* _Task goal_: From the entries that follow, reproduce exactly and only the lines from the line with "Select the 11_Fora.AZD" to the line with "The image size is (750, 539).", endpoints included.

* _Excerpted data_:
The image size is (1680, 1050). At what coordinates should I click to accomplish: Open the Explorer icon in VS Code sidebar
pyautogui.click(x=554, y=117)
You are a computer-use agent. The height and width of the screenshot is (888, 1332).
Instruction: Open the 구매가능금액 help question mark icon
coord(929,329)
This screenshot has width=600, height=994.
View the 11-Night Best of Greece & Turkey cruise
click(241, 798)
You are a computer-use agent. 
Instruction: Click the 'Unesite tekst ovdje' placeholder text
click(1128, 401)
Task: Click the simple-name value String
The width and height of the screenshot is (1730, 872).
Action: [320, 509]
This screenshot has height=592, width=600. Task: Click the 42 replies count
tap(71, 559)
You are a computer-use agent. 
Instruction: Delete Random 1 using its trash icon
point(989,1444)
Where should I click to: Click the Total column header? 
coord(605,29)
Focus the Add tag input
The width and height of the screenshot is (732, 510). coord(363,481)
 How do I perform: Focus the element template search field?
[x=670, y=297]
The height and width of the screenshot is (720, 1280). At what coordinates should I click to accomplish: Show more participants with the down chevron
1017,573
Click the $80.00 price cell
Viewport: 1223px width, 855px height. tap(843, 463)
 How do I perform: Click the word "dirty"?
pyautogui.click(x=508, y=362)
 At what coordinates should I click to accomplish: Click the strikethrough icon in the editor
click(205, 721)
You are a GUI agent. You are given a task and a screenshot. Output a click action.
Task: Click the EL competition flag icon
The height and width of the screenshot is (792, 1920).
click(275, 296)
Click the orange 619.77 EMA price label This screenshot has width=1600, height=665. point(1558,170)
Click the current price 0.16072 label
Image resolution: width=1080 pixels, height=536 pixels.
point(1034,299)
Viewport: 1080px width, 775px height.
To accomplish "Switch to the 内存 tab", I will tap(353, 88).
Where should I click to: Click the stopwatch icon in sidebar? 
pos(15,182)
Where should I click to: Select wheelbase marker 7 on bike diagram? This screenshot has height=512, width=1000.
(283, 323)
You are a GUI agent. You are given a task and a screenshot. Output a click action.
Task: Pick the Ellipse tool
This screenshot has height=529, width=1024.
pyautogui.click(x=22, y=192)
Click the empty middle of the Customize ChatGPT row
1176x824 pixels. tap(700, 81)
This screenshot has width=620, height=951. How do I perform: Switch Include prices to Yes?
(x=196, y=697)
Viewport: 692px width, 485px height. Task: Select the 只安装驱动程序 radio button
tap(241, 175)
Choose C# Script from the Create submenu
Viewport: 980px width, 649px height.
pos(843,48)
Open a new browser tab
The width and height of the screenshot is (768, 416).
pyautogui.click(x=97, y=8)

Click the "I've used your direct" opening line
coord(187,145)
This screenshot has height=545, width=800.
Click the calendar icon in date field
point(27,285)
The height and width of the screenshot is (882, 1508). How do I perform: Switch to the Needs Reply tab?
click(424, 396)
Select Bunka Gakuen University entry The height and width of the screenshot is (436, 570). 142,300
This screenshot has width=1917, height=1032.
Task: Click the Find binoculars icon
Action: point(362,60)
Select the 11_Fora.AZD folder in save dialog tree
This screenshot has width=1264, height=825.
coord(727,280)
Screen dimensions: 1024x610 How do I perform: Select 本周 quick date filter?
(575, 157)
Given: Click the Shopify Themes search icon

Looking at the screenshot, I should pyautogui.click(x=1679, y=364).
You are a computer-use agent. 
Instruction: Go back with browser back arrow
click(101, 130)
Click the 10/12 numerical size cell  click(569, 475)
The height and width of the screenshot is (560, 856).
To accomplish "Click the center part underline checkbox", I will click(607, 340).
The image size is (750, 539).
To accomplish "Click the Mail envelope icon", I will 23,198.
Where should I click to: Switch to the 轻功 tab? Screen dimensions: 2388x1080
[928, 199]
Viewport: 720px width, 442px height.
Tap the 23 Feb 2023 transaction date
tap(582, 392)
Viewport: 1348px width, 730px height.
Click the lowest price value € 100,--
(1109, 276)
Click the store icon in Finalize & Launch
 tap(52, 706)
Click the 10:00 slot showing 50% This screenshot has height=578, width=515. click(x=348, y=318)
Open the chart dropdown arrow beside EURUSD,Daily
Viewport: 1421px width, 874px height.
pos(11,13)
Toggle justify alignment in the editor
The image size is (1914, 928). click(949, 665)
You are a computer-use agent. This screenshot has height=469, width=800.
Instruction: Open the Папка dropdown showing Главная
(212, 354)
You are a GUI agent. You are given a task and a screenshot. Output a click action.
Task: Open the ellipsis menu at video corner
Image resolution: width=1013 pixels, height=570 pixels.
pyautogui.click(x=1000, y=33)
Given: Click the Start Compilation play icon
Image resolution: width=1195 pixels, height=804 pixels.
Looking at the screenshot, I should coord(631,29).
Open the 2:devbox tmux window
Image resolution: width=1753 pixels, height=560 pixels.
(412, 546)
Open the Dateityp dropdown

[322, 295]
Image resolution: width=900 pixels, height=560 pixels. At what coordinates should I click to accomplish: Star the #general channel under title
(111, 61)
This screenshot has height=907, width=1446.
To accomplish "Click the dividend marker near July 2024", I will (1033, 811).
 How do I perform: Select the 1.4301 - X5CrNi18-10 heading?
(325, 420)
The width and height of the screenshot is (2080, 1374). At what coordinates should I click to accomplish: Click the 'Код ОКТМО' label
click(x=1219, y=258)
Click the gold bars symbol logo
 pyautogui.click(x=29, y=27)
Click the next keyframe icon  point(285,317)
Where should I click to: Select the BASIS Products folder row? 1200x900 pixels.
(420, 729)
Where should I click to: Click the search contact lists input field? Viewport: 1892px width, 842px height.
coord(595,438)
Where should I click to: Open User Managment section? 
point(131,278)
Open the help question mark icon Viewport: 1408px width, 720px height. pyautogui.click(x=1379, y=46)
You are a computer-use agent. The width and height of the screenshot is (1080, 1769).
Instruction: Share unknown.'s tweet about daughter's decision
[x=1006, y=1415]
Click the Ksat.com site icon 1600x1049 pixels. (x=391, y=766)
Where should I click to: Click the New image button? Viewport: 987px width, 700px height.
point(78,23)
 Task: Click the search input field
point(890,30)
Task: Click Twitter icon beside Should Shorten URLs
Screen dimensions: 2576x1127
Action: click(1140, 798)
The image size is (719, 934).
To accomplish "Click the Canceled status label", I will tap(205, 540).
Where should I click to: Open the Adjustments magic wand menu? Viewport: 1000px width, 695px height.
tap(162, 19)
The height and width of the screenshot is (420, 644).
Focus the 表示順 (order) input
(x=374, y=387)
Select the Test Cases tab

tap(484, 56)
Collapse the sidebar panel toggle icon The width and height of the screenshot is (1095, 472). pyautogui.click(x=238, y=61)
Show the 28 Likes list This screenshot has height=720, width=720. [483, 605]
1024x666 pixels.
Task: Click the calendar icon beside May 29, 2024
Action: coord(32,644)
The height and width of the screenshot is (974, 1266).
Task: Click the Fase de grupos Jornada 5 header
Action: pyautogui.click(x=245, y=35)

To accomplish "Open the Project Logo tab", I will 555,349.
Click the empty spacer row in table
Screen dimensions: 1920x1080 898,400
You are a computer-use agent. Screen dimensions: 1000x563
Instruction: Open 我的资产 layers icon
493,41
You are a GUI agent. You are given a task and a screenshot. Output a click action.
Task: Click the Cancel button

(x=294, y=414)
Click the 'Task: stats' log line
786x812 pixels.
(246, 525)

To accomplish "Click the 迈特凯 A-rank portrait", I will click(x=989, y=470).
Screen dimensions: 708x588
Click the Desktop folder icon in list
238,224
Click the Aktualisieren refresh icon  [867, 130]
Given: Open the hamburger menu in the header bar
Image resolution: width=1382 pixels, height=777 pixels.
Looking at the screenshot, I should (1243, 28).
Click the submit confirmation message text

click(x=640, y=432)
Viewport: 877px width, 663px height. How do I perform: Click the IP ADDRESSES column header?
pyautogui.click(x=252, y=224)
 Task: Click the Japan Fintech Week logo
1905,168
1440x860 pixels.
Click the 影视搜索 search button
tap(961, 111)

* _Task response_:
Select the 11_Fora.AZD folder in save dialog tree
This screenshot has width=1264, height=825.
coord(727,280)
Screen dimensions: 1024x610 How do I perform: Select 本周 quick date filter?
(575, 157)
Given: Click the Shopify Themes search icon

Looking at the screenshot, I should pyautogui.click(x=1679, y=364).
You are a computer-use agent. 
Instruction: Go back with browser back arrow
click(101, 130)
Click the 10/12 numerical size cell  click(569, 475)
The height and width of the screenshot is (560, 856).
To accomplish "Click the center part underline checkbox", I will click(607, 340).
The image size is (750, 539).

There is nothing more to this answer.